(Stored data)

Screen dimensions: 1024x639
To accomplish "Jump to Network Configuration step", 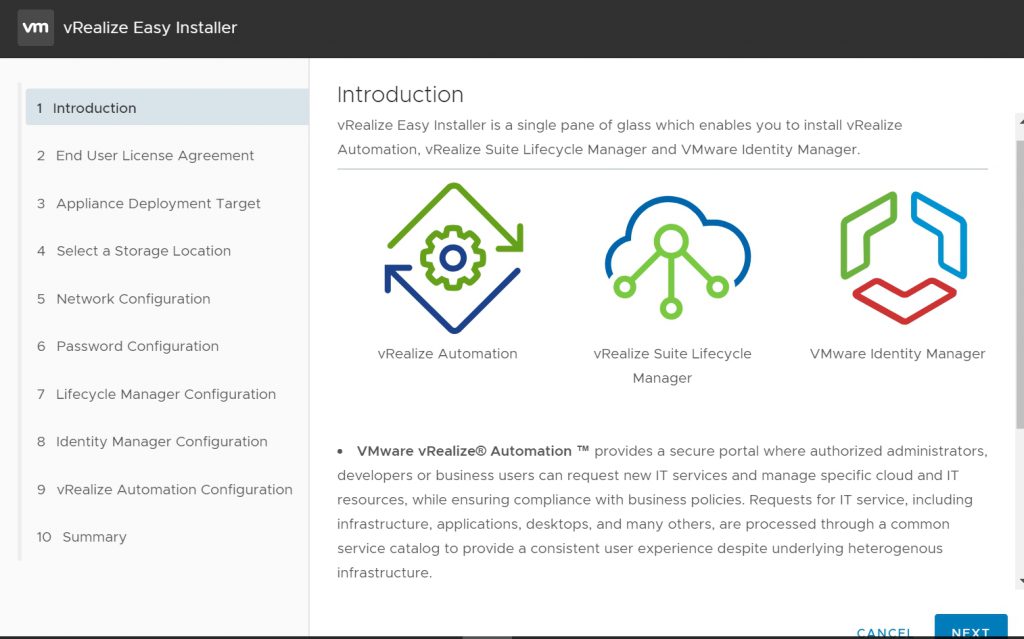I will pyautogui.click(x=133, y=299).
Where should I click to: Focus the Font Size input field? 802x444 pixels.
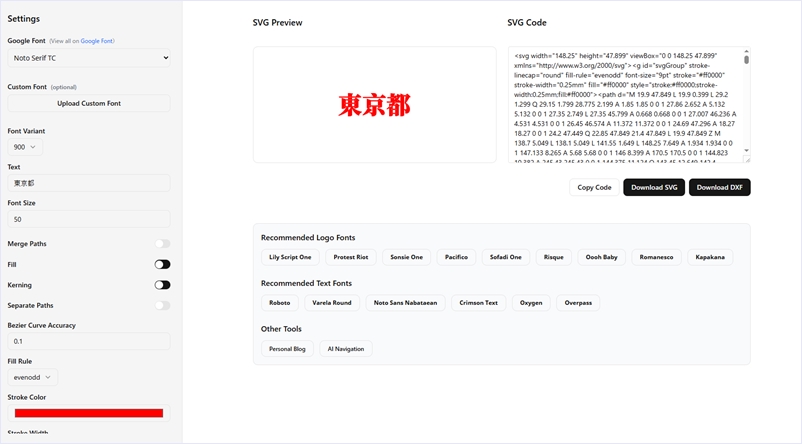pyautogui.click(x=89, y=219)
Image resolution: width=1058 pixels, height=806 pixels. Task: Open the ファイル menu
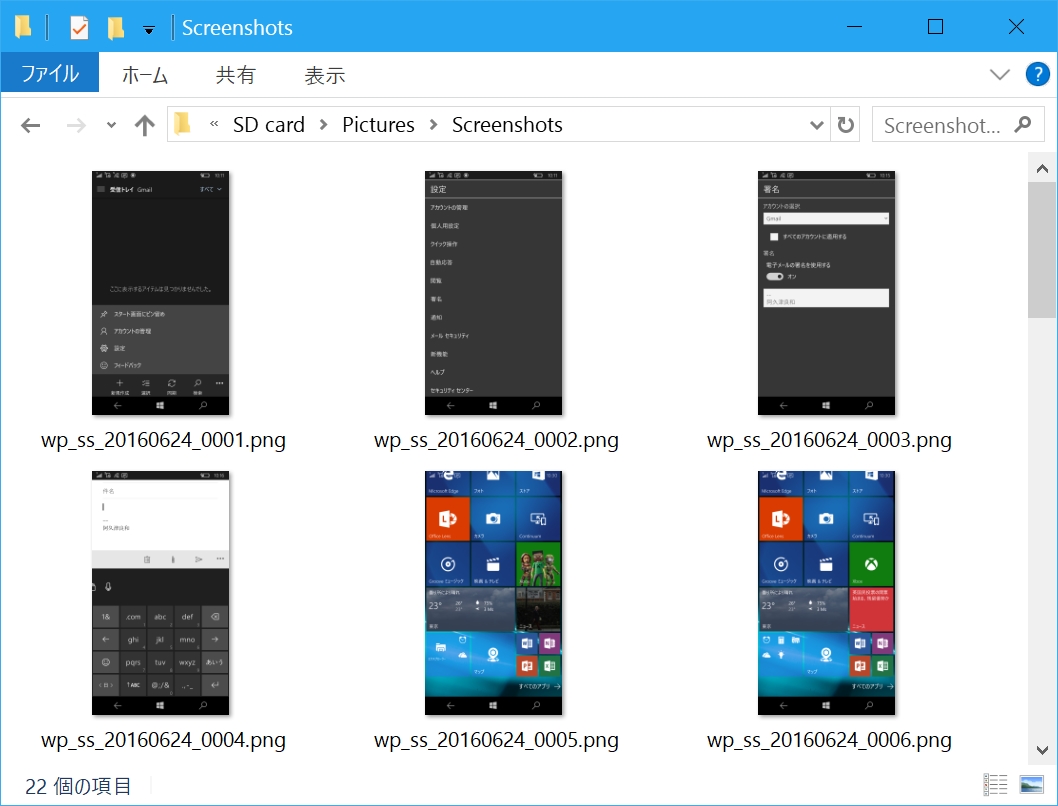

- _HOW TO COMPLETE THIS TASK_
From the line holding "Where should I" to the final line of the data above, give each line again exactly, both ends included, and drop the pictures.

- _RESPONSE TO THIS EXERCISE_
Where should I click to: Focus the Font Size input field? 802x444 pixels.
pyautogui.click(x=89, y=219)
Image resolution: width=1058 pixels, height=806 pixels. Task: Open the ファイル menu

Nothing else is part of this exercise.